*Given records*.
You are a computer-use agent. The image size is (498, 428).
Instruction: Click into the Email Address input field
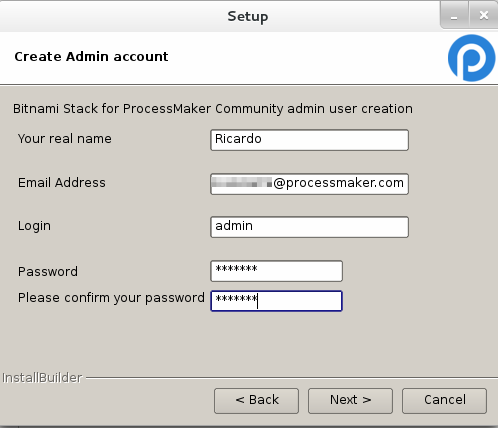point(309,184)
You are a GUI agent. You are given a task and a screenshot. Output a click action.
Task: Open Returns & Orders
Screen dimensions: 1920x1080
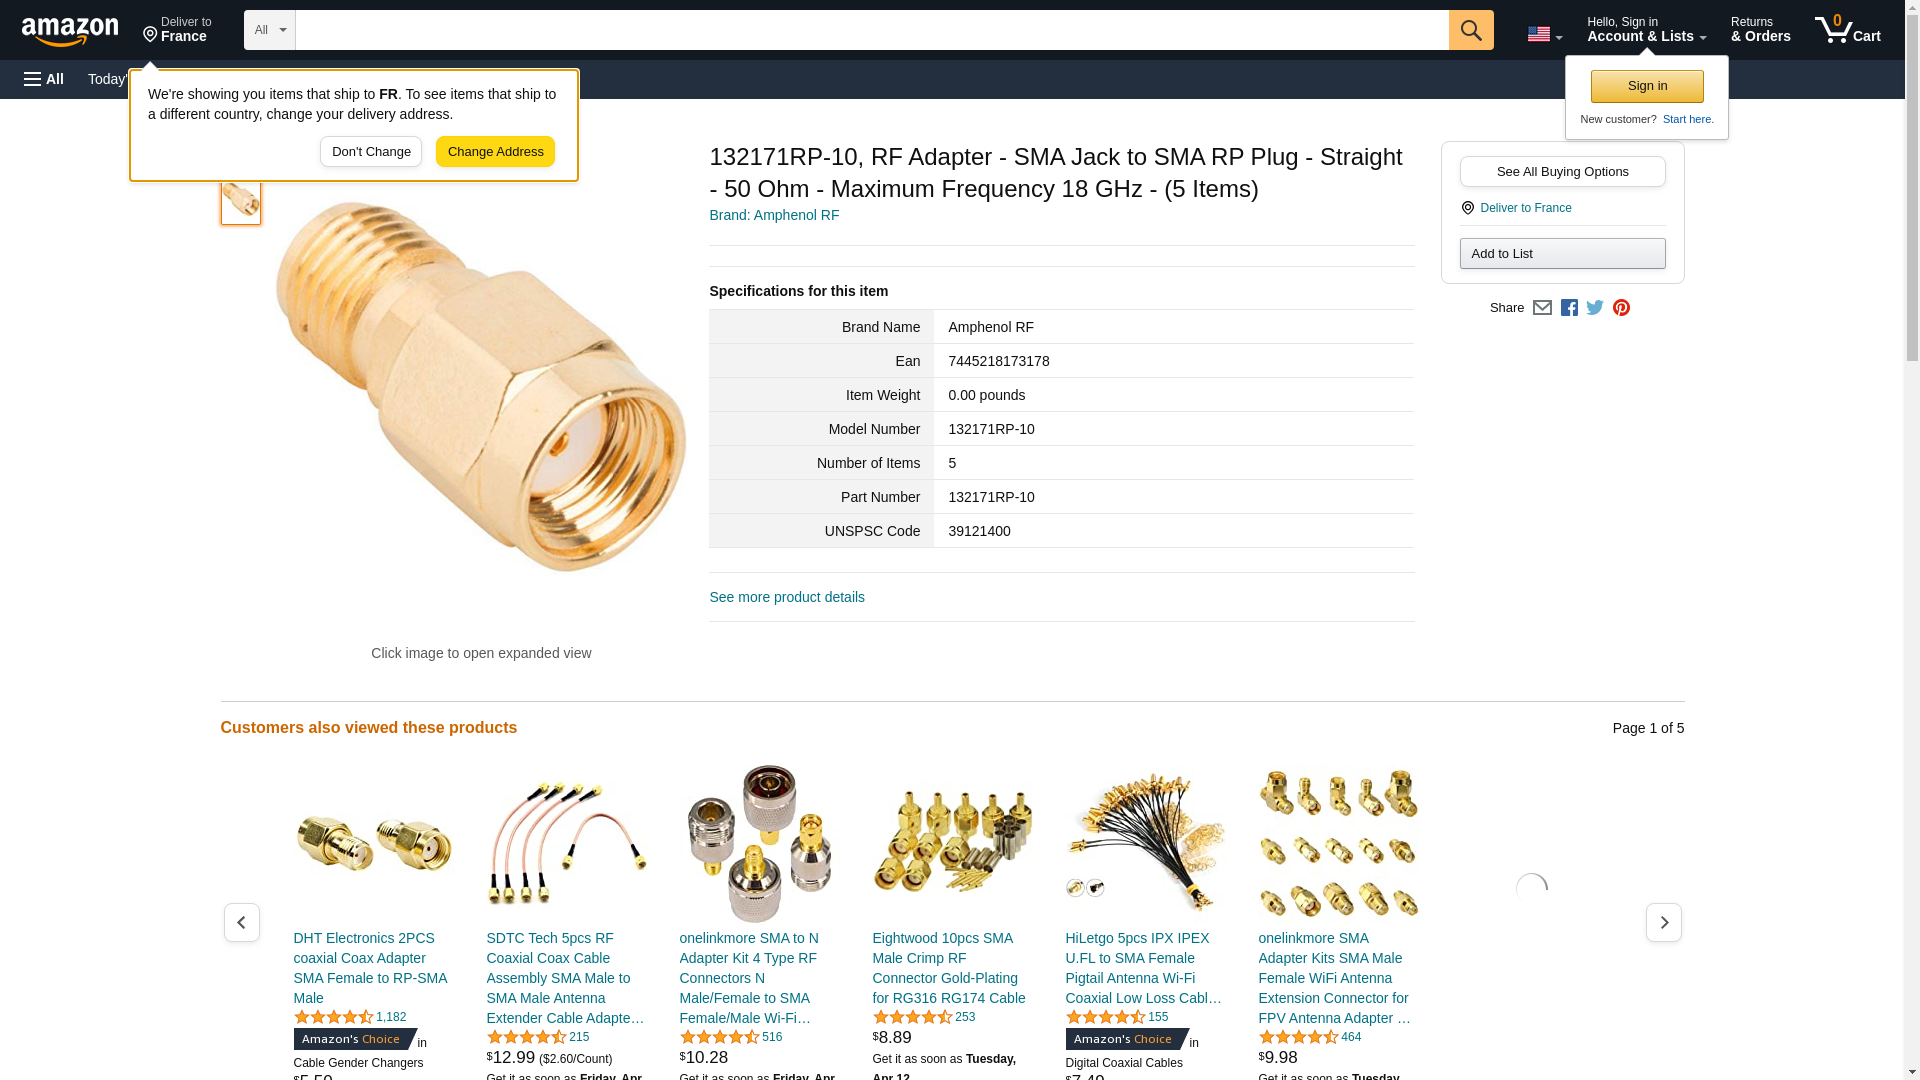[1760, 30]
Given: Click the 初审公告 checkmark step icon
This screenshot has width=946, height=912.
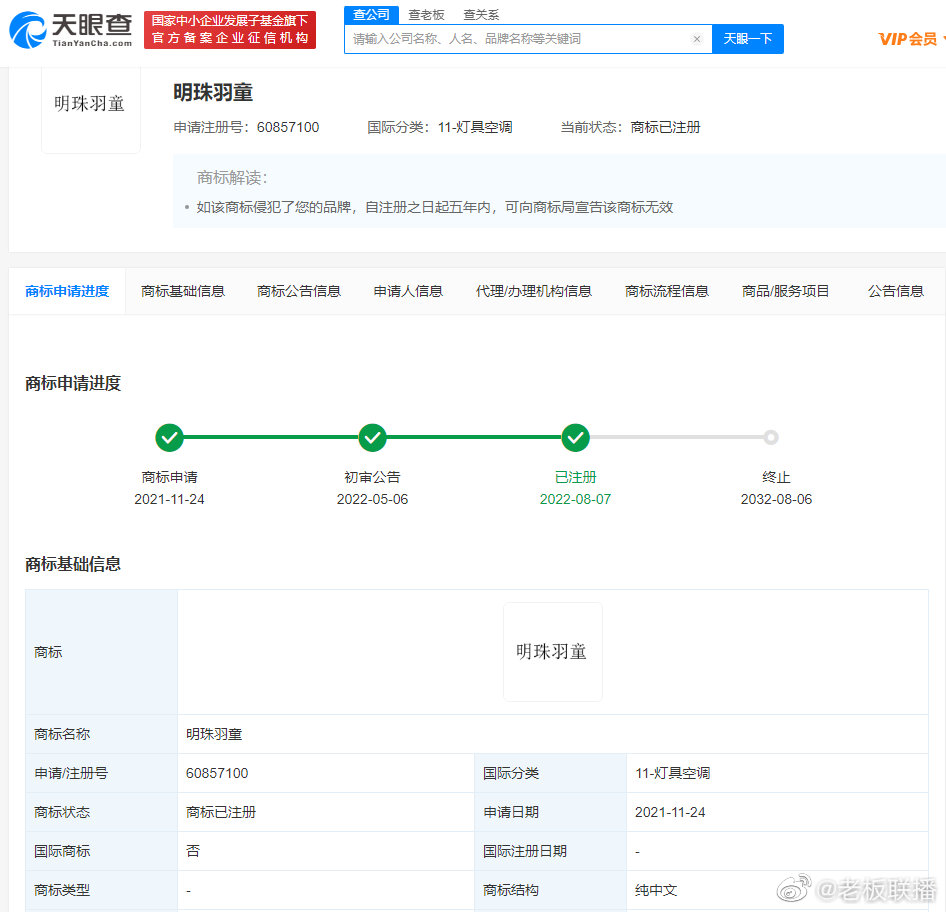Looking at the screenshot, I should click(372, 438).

*Work to complete*.
Set down the records in full and exactly. Do not carry over any image.

*Exercise answer*.
You are a computer-use agent. The image size is (498, 428).
Instruction: Click into the Email Address input field
point(309,184)
You are a GUI agent. You are given a task and a screenshot. Output a click action.
Task: Open Returns & Orders
Screen dimensions: 1920x1080
[1760, 30]
Given: Click the 初审公告 checkmark step icon
This screenshot has width=946, height=912.
Looking at the screenshot, I should click(372, 438).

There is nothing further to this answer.